Molecular Engineering of Silicon Phthalocyanine to Improve the Charge Transport and Ammonia Sensing Properties of Organic Heterojunction Gas Sensors

Abstract

AbstractNovel organic heterostructures fabricated with a bilayer consisting of an axially substituted silicon phthalocyanine (R2‐SiPc) derivative and lutetium bis‐phthalocyanine (LuPc2) are investigated for their ammonia sensing properties. Surface and microstructure characterization of the heterostructure films reveal either compact or highly porous surface topography in (345F)2‐SiPc and Cl2‐SiPc‐based heterostructures, while electrical characterization reveals a strong influence of the axial substituent in R2‐SiPc on NH3 sensing capabilities. Electrical characterization further demonstrates an apparent energy barrier for interfacial charge transport, which is higher in the (345F)2‐SiPc/LuPc2 heterojunction device. In‐depth charge transport studies by impedance spectroscopy further reveal a resistive interface in (345F)2‐SiPc/LuPc2 and faster bulk and interfacial charge transport in Cl2‐SiPc/LuPc2 heterojunction devices.

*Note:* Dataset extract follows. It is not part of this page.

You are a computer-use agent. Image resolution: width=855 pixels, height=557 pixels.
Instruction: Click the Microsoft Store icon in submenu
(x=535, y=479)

Different interfacial charge transport capabilities and surface topographies affect NH3 sensing properties of the two heterojunction devices, in which (345F)2‐SiPc/LuPc2 reveals a fast and non‐linear response with a limit of detection (LOD) of 310 ppb, while Cl2‐SiPc/LuPc2 exhibits a slow, and linear response to NH3 with LOD of 100 ppb. Finally, different metrological parameters of the two sensors are correlated to the respective gas‐material interactions, in which adsorption and diffusion regimes are modulated by the surface topography and hydrophobicity of the sensing layer.